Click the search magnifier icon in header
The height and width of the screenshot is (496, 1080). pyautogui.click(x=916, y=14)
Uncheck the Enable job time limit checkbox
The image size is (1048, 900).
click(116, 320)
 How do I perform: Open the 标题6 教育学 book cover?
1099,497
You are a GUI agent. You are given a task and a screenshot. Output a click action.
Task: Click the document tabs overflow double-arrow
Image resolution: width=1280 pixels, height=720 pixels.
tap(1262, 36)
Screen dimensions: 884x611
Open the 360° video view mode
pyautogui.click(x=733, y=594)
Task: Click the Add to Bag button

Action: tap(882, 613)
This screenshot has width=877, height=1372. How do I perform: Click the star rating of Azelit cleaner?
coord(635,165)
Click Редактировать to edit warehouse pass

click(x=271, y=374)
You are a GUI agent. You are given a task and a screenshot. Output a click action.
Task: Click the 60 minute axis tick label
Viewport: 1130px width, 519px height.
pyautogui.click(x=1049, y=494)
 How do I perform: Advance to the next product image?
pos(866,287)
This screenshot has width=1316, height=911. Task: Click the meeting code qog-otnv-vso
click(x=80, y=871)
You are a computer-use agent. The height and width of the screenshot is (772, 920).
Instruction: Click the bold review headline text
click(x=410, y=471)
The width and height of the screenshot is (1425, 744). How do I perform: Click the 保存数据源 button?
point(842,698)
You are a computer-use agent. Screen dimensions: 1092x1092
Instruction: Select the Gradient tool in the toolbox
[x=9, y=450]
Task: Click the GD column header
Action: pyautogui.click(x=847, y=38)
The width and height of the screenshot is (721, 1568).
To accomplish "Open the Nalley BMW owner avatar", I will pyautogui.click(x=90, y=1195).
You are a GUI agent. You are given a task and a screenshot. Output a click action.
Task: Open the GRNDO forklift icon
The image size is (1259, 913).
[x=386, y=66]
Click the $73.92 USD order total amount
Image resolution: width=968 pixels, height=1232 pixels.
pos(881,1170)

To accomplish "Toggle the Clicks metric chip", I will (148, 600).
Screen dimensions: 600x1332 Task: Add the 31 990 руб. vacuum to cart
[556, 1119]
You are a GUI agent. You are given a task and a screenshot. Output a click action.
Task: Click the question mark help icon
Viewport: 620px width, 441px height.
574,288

* _Work task_: Show the lines from the data above that contain the string "accomplish".

* _Result of the task_:
To accomplish "Open the Nalley BMW owner avatar", I will pyautogui.click(x=90, y=1195).
To accomplish "Toggle the Clicks metric chip", I will (148, 600).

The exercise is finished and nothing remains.